Like many people, you may be facing holiday travel. While it’s exciting to visit with family and friends, getting there and back can be stressful. It can also be unhealthy. Congested traffic, flight delays, poor quality food, and disrupted sleep can all take a toll on your health — especially if you are traveling by plane, which exposes you to germs in an enclosed space.
When preparing for holiday travel, it’s important to plan ahead for meals, exercise, and sleep routines, so that your body can stay strong during the festivities. The last thing you need is a post-vacation cold or flu. Let’s take a look at some tips for staying well as you embark on holiday travel.
Pack healthy snacks. More than half of air travelers buy food in airports. That can lead to fast food, candy, chips, and other less-than-healthy options which weaken your immune system and leave you vulnerable to illness. Instead, plan ahead! Bring apples, oranges, bananas, or a healthy meal for the flight. Opt for a fresh salad; some high-protein snacks like sliced veggies and hummus; raw, unsalted nuts; or high quality, low-sugar energy bars. Avoid packaged processed foods with added sugars and heavy oils, as well as sodas and alcohol. Bring an empty water bottle to fill once you get past security.
Stay hydrated. Pure water, fresh fruit, and raw vegetables will keep you well-hydrated on the plane, and will help keep your sinuses from dehydrating — leaving you less susceptible to viruses. Try to drink plenty of water throughout your trip.
Keep moving and stay active. If you have time before your flight, take a brisk lap around the terminal. If you're staying in a hotel, use the exercise room or swimming pool. Bodyweight exercises are excellent for holiday travel. They offer an effective, equipment-free, no-cost workout. All you need is 20 minutes and some space to move around. Bodyweight exercises include squats, lunges, sit-ups, burpees, planks, jumping jacks, push-ups, and bicycle crunches. You can create your own circuit workout: do 12 to 20 reps of each, with little rest in between. This will get your heart rate up while building strength.
Prioritize sleep. Make sleep a top priority, especially during the nights before you travel. Aim for seven to nine full hours of sleep (absolutely no less than six), even when you're traveling, and take naps as needed. Sleep allows your body to heal, rest, and recharge each night, and is vital to good health and stress resilience. Research shows that skimping on sleep — even a few hours — leaves you more susceptible to catching a cold or flu the next day. And if you are taking a road trip to your destination, adequate sleep the night before is essential to staying alert while driving.

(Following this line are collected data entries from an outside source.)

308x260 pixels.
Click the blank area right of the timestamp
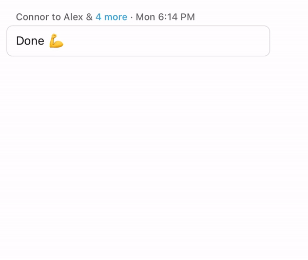tap(246, 17)
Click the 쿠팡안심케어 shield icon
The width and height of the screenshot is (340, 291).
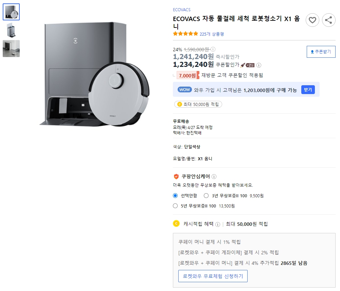click(176, 176)
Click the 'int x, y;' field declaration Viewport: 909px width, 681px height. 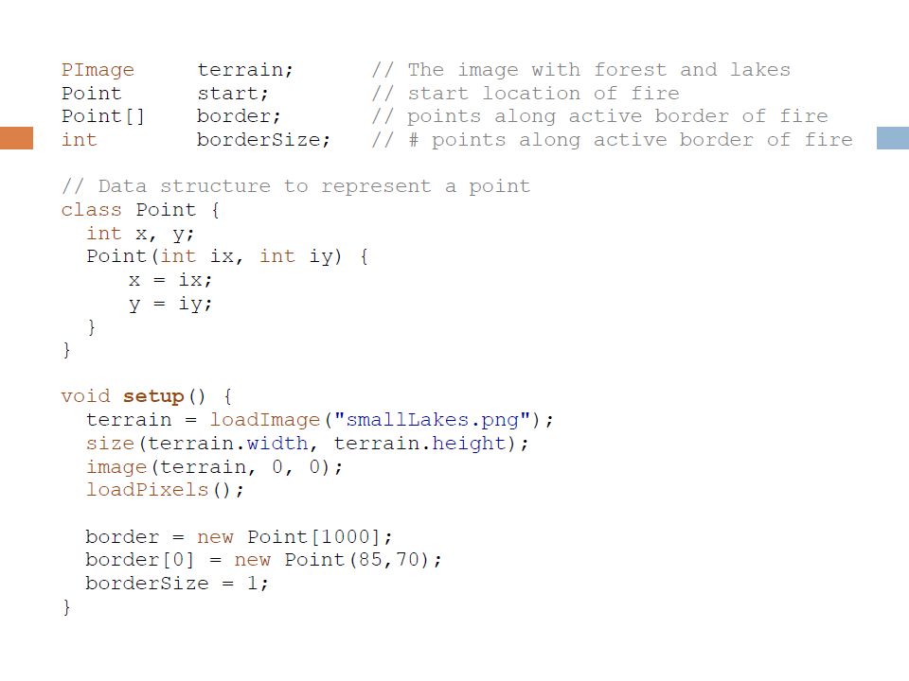[140, 234]
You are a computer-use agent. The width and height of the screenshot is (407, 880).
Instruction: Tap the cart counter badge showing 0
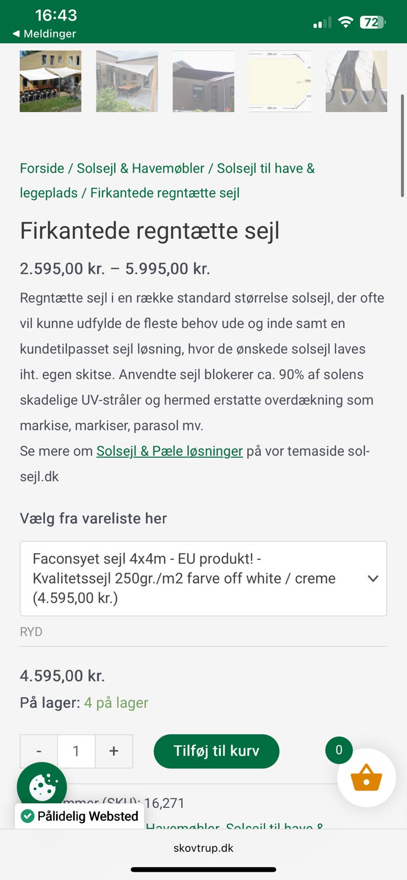[x=339, y=750]
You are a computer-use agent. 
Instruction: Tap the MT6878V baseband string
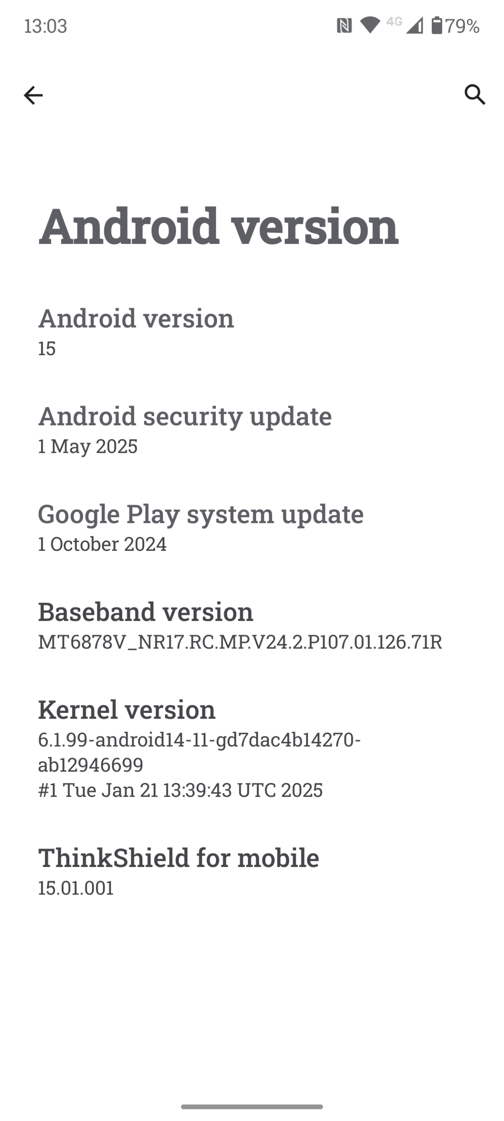click(x=240, y=642)
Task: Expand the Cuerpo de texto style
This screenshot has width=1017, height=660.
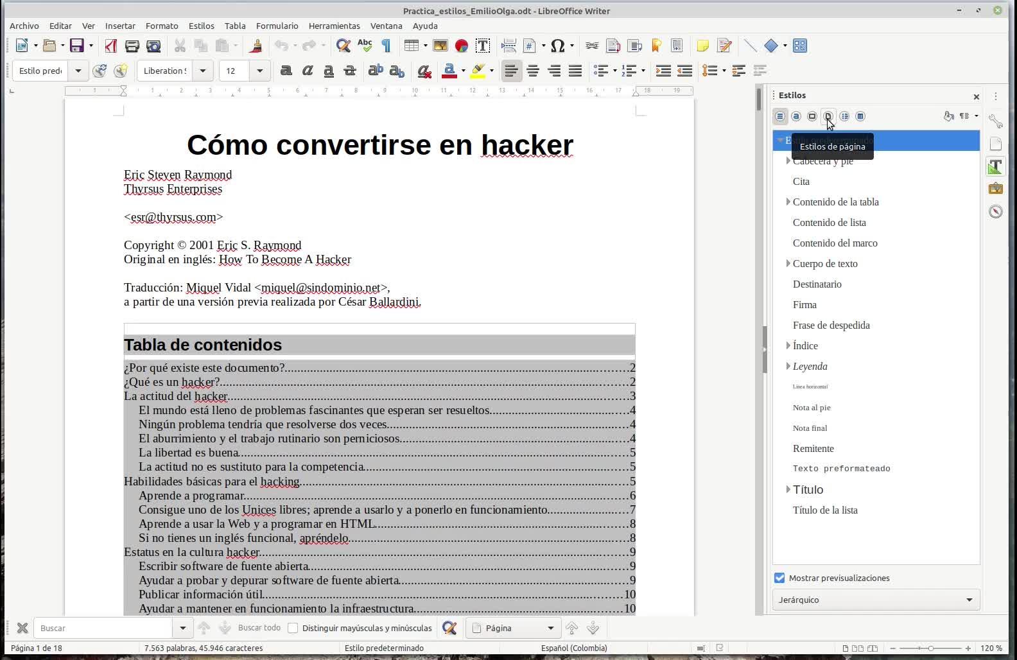Action: (788, 263)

Wash your hands. Frequent hand washing, especially during air travel, is key to avoiding viruses and infections. When you cough or sneeze, do so in the crook of your elbow, and avoid touching your mouth, eyes, and nose unless you’ve washed your hands.
Indulge mindfully. Enjoy your favorite holiday treats, just don’t overdo it. Fill 80 percent of your plate with steamed and fresh vegetables and fruits, and leave 20 percent for those foods you want to indulge in. Dark chocolate is a great indulgence that's easy to pack and has health benefits. If you want to avoid overly rich and sugary desserts, have a few squares after dinner, and really savor them.
Enjoy yourself and manage stress. Take time to fully appreciate and enjoy the company of your loved ones. Focus on quality time and fun activities. If certain family members are a source of stress for you, take breaks. Go for a walk outside, catch a quick nap, or retreat for a meditation to reset when needed.
With a few simple strategies, you can enjoy holiday travel while keeping yourself healthy. The better you feel, the more energy you will have to enjoy the season.